CDM: You opened for Florence + The Machine earlier this year - do you have a favourite song of hers?
LORELY: I like 'What Kind Of Man' a lot, from her new album.
CDM: What is your spirit animal?
LORELY: Michael Jordan.
CDM: What do you have left to achieve on your bucket-list?
LORELY: A lot. And I don't have enough time to talk to you on the phone to tell you everything I wanna do on my bucket-list. But, a lot.
CDM: If you could curate your own music festival, who would you want to play and what would it be called?
LORELY: The festival would be called… I don't know, it would be called like 'Emotional Raaaaage' and it would just be me playing for 12 hours, until I get sick of myself. I just wanna play the same song until I drive myself crazy.
CDM: Have you ever written a love letter?
LORELY: Hell yeah, I wrote a love letter like yesterday. I love writing little letters. But now they're in the form of text messages. <laughs>
CDM: If you were a country, what would be your national anthem?
LORELY: If I was a country, the country of Empress Of, my national anthem right now would be 'Alright' by Kendrick Lamar because I just like listening to that song a lot. At this very moment.
CDM: What was the first song you ever wrote, and what was it about?
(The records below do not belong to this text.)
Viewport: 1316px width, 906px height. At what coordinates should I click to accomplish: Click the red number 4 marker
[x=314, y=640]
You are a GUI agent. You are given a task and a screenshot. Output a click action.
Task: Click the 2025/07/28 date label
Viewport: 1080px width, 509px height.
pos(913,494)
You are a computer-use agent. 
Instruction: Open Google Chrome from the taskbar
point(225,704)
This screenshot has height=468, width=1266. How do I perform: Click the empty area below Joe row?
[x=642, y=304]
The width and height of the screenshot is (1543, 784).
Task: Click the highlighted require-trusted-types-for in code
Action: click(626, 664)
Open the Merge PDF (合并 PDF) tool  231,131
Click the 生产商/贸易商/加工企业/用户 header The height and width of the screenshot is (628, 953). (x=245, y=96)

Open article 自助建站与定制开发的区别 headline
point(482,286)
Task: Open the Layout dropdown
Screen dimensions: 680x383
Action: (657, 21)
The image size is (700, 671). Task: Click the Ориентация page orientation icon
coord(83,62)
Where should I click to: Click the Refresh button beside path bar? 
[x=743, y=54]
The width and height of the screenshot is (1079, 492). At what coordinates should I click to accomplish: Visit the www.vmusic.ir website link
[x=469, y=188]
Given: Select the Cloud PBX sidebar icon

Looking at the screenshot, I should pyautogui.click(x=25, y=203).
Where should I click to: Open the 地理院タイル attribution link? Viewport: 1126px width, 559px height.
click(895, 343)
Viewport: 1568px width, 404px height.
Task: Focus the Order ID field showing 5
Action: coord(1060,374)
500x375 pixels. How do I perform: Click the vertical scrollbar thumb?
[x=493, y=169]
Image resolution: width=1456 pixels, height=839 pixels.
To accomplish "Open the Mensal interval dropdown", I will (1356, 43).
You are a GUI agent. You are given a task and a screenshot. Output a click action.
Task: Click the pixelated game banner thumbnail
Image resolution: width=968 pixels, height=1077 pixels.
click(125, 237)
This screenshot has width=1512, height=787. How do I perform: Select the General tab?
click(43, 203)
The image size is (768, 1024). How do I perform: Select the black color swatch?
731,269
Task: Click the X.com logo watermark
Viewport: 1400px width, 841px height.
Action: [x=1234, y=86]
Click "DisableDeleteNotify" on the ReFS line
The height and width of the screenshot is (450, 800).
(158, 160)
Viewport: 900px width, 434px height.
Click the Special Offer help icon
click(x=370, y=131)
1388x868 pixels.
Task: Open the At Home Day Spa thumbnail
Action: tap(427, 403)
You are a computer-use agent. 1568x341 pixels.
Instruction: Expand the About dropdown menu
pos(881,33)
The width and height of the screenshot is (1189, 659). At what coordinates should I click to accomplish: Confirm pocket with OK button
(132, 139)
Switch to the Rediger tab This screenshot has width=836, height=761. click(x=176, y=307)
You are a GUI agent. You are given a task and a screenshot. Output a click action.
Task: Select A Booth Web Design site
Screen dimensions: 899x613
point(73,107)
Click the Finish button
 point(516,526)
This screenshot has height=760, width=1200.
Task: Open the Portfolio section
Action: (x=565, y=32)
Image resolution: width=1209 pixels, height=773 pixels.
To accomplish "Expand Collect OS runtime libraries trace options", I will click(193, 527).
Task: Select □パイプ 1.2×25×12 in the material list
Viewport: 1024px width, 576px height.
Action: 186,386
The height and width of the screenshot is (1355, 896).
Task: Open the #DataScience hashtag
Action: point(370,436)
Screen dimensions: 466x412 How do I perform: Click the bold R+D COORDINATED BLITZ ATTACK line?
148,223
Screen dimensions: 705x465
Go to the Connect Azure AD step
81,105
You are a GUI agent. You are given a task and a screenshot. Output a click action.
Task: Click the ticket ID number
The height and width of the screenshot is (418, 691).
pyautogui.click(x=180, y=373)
LORELY: The first song I ever wrote was about some boy in high school. I can't remember what it was called, but I can remember it being really bad.
CDM: When can we hope to see you perform a show down here in New Zealand?
LORELY: Really soon I hope, like really, really soon. I'm coming to Australia - it would be really awesome to sneak in New Zealand somehow. It would be amazing and it would make me so happy.